Finance Bill

Chartered Institute of Taxation (CIOT) (FB 40)

Clause 9

Inheritance Tax provisions


1. This clause (and those introduced by it) amend the Inheritance Tax (IHT) regime by creating a Residence Nil-Rate Allowance ("RNRA"). After 6 April 2017 if an interest in a home is passed on death to a direct descendant of the deceased, that estate will have an RNRA of, initially, £100,000 (or the value of that interest, if a lower amount), rising to £175,000 by April 2020. The RNRA is added to the existing £325,000 nil rate band to create the value of the estate which can be passed on free of IHT.


2. This new allowance increases complexity, creates two tiers of inheritor and opens up a number of definitional issues. We do not comment on the Government’s specific policy objective but we do have concerns about the additional length of legislation and the burden this places upon HMRC, advisers and taxpayers. We also have some detailed comments on the definitions.

Concerns of the CIOT


3. This measure increases the complexity of the tax system. The consequence of raising the threshold only for a particular category of beneficiaries (direct descendants) and only for a particular constituent element of the deceased’s estate (the family home) is the addition of nine pages of dense legislation to the statute book.

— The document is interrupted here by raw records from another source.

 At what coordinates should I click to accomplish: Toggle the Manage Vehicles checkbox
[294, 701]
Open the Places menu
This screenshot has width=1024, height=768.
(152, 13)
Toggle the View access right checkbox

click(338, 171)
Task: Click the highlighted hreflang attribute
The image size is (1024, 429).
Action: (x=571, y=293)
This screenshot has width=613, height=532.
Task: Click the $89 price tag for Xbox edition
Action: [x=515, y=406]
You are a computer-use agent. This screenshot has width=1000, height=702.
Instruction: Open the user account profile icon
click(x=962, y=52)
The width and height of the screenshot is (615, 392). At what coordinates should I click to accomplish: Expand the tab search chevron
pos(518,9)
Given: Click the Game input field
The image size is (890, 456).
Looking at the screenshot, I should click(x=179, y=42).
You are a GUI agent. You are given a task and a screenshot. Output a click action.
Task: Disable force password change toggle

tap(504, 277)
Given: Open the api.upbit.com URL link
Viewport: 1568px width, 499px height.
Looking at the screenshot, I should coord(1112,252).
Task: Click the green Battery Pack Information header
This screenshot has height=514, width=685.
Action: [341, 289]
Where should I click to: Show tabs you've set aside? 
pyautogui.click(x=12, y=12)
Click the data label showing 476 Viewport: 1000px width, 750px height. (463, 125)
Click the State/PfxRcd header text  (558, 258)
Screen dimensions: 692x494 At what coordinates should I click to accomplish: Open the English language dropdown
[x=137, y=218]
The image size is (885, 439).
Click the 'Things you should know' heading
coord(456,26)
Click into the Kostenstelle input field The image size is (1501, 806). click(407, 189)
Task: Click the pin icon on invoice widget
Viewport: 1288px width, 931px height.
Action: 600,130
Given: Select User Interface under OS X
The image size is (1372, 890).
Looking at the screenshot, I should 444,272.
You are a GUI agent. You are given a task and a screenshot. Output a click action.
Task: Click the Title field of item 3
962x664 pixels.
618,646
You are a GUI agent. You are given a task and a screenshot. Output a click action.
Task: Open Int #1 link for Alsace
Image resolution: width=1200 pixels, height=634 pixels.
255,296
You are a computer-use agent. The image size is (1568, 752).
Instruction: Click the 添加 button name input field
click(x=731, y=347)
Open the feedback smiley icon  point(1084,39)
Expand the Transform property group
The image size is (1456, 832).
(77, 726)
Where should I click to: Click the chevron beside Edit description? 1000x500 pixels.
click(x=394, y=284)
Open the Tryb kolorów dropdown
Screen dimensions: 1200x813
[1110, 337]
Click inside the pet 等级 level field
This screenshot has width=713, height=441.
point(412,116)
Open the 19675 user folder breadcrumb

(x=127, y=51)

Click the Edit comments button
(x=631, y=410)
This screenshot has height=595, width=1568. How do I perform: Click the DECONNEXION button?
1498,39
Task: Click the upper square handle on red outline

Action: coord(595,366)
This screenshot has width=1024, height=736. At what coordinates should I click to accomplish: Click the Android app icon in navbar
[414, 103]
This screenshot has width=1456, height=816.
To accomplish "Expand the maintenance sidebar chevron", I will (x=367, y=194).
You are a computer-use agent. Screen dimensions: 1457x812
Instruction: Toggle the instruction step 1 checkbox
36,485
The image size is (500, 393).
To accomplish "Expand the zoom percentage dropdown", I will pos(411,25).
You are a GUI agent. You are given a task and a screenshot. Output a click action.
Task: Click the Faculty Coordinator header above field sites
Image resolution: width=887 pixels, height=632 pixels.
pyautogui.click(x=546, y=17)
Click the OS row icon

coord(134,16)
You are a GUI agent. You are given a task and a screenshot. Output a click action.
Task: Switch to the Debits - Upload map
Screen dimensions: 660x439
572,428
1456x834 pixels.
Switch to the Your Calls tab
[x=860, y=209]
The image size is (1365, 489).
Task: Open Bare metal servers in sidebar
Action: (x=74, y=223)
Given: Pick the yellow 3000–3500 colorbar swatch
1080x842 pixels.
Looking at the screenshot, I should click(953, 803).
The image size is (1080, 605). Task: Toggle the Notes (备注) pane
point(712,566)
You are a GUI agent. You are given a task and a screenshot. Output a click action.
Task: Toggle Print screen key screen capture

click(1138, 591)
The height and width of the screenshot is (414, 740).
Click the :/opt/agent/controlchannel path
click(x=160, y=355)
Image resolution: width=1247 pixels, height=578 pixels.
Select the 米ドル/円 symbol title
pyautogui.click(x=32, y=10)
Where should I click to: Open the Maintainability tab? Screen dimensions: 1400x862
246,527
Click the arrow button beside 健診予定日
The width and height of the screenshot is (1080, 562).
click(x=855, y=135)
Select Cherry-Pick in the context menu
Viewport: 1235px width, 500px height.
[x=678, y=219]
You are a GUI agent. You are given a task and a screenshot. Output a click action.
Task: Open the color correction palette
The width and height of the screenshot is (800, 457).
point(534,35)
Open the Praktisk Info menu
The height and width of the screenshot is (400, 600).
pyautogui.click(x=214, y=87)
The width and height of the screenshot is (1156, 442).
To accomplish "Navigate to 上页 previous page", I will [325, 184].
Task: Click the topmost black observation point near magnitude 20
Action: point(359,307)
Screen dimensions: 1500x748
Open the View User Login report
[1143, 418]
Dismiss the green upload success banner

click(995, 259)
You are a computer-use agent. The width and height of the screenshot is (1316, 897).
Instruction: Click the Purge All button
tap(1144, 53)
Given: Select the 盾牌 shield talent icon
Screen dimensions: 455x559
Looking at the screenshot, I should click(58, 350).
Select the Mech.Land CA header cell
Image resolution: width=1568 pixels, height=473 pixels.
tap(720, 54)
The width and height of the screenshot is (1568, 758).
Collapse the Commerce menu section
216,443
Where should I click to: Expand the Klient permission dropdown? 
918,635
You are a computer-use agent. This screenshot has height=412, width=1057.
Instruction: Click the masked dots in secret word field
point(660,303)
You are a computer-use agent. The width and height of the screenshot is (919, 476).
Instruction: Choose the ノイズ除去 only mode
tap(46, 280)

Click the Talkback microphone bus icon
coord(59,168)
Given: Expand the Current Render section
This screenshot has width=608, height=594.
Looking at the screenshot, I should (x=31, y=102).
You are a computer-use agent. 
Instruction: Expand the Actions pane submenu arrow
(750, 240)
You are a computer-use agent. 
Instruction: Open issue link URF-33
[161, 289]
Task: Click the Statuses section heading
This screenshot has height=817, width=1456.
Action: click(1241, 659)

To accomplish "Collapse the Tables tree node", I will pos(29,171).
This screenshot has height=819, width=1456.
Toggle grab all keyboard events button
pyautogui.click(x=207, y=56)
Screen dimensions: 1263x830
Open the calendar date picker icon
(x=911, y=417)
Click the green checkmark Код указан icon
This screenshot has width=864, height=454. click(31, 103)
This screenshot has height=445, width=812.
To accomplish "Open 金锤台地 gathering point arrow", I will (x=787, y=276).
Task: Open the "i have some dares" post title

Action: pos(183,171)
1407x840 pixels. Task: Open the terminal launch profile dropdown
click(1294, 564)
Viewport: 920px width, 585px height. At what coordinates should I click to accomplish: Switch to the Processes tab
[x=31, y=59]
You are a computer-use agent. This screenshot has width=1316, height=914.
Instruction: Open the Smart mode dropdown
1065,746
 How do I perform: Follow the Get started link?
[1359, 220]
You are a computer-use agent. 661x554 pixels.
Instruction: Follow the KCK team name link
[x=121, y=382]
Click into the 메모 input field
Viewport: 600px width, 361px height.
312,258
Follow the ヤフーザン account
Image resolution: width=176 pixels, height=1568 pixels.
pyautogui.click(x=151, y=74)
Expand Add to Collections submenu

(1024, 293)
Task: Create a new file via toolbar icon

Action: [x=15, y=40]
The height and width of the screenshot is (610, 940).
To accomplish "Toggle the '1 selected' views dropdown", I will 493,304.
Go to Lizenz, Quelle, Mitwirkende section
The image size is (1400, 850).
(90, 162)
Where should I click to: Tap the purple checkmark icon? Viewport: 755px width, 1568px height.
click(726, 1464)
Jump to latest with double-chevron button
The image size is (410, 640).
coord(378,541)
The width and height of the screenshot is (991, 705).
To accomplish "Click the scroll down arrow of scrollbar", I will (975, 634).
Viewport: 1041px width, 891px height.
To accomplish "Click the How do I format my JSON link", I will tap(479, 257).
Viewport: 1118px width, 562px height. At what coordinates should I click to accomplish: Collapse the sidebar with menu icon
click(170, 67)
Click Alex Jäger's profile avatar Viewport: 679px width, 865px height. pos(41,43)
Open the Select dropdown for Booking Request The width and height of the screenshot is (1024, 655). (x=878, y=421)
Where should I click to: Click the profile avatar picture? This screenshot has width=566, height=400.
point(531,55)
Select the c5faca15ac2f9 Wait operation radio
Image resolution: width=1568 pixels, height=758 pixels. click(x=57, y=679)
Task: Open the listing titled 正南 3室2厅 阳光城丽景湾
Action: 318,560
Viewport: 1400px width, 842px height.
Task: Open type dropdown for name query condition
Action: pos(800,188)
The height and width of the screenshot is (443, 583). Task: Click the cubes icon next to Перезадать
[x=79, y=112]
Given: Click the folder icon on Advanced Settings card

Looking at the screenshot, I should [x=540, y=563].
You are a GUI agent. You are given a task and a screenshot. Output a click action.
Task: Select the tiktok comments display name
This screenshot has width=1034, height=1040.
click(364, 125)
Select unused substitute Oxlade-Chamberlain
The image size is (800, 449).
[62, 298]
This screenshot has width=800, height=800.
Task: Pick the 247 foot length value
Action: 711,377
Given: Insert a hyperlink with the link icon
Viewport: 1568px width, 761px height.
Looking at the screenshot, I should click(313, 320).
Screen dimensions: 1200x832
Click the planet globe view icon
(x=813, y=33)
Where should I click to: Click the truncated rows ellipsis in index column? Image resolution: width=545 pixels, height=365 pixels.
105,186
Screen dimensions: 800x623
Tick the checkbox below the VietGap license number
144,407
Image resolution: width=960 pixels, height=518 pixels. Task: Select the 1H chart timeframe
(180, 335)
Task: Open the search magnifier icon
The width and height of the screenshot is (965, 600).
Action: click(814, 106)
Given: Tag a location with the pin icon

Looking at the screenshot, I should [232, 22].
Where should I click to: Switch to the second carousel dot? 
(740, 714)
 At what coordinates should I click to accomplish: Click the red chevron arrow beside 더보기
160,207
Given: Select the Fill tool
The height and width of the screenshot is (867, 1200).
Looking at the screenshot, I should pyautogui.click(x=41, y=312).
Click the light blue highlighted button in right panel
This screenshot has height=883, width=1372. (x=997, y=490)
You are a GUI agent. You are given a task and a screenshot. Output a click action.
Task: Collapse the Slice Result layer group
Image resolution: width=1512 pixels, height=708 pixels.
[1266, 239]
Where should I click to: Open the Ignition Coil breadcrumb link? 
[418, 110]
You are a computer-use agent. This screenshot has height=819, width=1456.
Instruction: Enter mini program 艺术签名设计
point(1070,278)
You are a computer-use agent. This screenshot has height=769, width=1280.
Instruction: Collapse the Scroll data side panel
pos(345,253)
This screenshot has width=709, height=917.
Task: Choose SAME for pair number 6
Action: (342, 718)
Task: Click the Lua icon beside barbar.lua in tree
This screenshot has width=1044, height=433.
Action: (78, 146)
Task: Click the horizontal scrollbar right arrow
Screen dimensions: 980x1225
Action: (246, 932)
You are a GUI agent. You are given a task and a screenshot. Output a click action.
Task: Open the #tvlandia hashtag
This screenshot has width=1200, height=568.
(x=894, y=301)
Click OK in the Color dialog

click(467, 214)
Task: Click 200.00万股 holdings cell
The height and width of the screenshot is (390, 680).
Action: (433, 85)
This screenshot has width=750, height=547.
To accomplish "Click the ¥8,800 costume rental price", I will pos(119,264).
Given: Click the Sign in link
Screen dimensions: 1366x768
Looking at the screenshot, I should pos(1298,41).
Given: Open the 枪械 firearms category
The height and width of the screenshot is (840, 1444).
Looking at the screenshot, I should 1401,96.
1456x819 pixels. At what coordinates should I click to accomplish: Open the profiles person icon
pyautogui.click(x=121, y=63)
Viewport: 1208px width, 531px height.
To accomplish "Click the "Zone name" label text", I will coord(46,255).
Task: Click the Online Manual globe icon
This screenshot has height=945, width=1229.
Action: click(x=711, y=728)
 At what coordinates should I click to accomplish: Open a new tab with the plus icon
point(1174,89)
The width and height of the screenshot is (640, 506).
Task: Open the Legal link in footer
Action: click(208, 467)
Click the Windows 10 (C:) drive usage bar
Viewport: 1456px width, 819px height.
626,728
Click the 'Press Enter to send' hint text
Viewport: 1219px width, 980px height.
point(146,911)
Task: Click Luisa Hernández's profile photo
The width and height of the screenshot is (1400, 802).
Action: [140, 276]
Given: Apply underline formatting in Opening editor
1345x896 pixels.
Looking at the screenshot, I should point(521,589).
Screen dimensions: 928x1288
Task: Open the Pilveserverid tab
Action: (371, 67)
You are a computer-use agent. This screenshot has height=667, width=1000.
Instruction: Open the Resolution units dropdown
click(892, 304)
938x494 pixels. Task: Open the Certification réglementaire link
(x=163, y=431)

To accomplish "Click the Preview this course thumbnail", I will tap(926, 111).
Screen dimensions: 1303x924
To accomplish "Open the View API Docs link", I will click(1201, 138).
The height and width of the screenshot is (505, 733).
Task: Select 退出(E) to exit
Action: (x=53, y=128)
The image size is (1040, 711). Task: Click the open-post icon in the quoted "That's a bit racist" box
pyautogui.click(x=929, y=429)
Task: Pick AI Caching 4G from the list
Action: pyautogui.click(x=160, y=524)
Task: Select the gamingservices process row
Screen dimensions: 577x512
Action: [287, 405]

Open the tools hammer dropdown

4. Further legislation will be needed. In response to concerns that this measure might artificially discourage downsizing the Government have committed to legislate in Finance Bill 2016 to provide "that where part of the main residence nil-rate band might be lost because the deceased had downsized to a less valuable residence or had ceased to own a residence on or after 8 July 2015, that part will still be available provided the deceased left that smaller residence, or assets of equivalent value, to direct descendants". This is welcome. The concern that the legislation might have discouraged downsizing was justified. However this further legislation will inevitably further complicate the tax system in this area and could potentially increase the revenue cost of the change, to the extent that people downsize who might have done so anyway, despite losing the relief, taking the practical result of the complexity closer to being equivalent to an increase in the threshold.

5. We acknowledge that the Government have been clear that they are aiming for a very specific policy objective with this measure: reducing the burden of IHT by making it easier to pass on the family home to direct descendants without a tax charge. Nevertheless the Government also have an objective of addressing complexity in the tax system and this change runs counter to that.

Scope of the measure (1): Beneficiaries

6. By benefiting only direct descendants of the deceased the new allowance sets a new precedent in the area of IHT.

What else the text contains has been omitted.